In order to implement its program, the government required the collaboration of major telecommunications companies. The lawsuit alleges that AT&T provided the NSA and/or other government agencies with direct access to its key telecommunications facilities and databases, "intercepting and disclosing to the government the contents of its customers' communications as well as detailed communications records about millions of its customers." EFF is suing on behalf of nationwide class of AT&T customers to stop this conduct and hold AT&T responsible for violating the law and privacy rights of Americans.

Both AT&T and the government moved to dismiss the case. AT&T argued that it should be immune from suit because it was following government directives. The government argued that the case would reveal "state secrets," which would harm national security. In July 2006, U.S. District Judge Vaughn Walker issued a decision denying both motions. In dismissing AT&T immunity claims, Judge Walker said that AT&T count not have reasonably believed that the alleged surveillance activity was legal. In rejecting the government's secrecy argument, Judge Walker stated: "The compromise between liberty and security remains a difficult one. But dismissing this case at the outset would sacrifice liberty for no apparent enhancement of security."

EPIC's Interest

This case is important because AT&T's customers are demanding that companies who were complicit in the government's warrantless domestic surveillance program be held responsible. Since the discovery of the program, EPIC has unsuccessfully sought review of the program by the Federal Communications Commission (pdf) and the House Energy and Commerce Committee (pdf). EPIC was be blocked by assertions of national security interests. EPIC holds that the privacy violations alleged in this case must be found actionable in federal court lest they become effectively unreviewable by any branch of government.

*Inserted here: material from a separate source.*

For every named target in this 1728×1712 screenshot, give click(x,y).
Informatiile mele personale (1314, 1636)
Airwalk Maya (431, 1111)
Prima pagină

As EPIC's main concern is that this case be allowed to continue, the brief focuses mainly on the procedural issue of standing. The Supreme Court most recently defined standing in Massachusetts v. EPA (2007), where it stated the principle as whether the petitioners have "such a personal stake in the outcome of the controversy as to assure that concrete adverseness which sharpens the presentation of issues upon which the court so largely depends for illumination." The brief argues that the plaintiff's allegation that AT&T violated their statutory and constitutional rights by illegally intercepting and divulging to the government the contents of their privacy communications as well as their personal communications records is sufficient to survive a motion to dismiss.

The brief also argues that the state secretes privilege does not prevent a finding of standing for the plaintiffs. In this case, evidence implicating national security can be either segregated or excluded from discovery, and unclassified evidence remains available for the plaintiffs to use in establishing standing.